Determining the Burden of Mental Health in Lymphatic Filariasis Endemic Communities and the Impact of Enhanced Self-care Protocols in Malawi

Lymphatic filariasis (LF) is profoundly painful, disabling and disfiguring disease, threatening 893 million people in 49 countries across the globe. The prevalence of depressive illness is high amongst individuals affected by LF, due to the stigmatizing nature of the disease which can lead to social exclusion and discrimination. LF has been shown to be twice as disabling when depressive illness is included in Disability-adjusted Life Years (DALYs) estimates in comparison to filariasis DALY Global Burden of Disease estimates alone. Many countries have achieved the first elimination strategy (1) interrupting disease transmission through mass drug administration. Now, efforts much shift to focus on the second LF elimination strategy (2) to alleviate suffering, disability and disfigurement through morbidity management and disability prevention (MMDP). This has led to the development of an enhanced self-care (ESC) protocols for lymphoedema management and prevention. ESC protocols include deep-breathing and self-massage exercises which have proven to be beneficial in cancer related-lymphoedema. To effectively and successfully implement MMDP or enhanced self-care protocols, good case estimates within countries are required. Whole country LF surveillance is unfeasible in Malawi due to limited funding and resources. This has prompted the following research objectives (i) to explore alternative methods to predict the number of LF cases, (ii) to predict case numbers in regions where real case data is unavailable, and use this (iii) to map the geographical distribution of LF in Malawi. One potential barrier to successful MMDP implementation is patient adherence. In other chronic diseases, depressive illness has been shown to reduce adherence to treatment and therefore reduce health outcomes. Understanding how mental health impacts on LF elimination strategy (2) or within wider Neglected Tropical Disease elimination agendas, is lacking.
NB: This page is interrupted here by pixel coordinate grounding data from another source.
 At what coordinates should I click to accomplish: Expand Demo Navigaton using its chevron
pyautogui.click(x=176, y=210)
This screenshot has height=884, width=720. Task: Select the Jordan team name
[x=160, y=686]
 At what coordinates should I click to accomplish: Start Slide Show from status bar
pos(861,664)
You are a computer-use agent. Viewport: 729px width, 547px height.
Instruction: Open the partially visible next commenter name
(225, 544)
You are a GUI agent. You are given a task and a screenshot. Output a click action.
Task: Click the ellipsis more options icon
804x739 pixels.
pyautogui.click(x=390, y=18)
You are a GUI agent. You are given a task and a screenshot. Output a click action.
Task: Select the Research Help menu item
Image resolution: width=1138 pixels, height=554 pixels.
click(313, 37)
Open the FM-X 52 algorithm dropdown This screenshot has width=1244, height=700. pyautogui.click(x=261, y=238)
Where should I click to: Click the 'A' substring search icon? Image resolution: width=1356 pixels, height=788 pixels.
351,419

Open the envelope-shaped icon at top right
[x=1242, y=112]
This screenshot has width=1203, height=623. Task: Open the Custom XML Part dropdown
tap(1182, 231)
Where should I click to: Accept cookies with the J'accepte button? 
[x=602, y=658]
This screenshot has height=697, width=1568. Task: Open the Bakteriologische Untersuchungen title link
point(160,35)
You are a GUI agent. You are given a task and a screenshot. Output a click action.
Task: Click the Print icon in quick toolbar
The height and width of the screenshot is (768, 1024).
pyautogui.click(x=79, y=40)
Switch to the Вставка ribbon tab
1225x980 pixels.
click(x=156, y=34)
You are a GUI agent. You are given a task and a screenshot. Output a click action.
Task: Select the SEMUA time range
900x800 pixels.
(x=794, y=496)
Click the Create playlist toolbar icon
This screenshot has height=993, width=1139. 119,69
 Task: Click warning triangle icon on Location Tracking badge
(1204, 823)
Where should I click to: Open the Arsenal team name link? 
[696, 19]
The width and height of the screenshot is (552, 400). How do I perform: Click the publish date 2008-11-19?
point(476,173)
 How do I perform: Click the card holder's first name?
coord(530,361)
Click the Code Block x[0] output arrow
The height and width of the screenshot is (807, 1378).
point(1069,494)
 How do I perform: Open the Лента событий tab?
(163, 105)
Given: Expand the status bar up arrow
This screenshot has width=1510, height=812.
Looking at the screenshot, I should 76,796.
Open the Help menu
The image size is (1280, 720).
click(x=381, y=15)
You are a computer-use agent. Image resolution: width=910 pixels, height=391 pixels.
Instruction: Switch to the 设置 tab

Therefore, the following objectives will be addressed (iv) to determine the prevalence of depressive illness in persons affected by LF and differences in gender, age, the severity of disease and socio-economic status, (v) to measure the impact of ESC protocols on the condition of lymphoedema and depressive illness over time and (vi) to assess the impact of depressive illness on adherence of ESC protocol over time.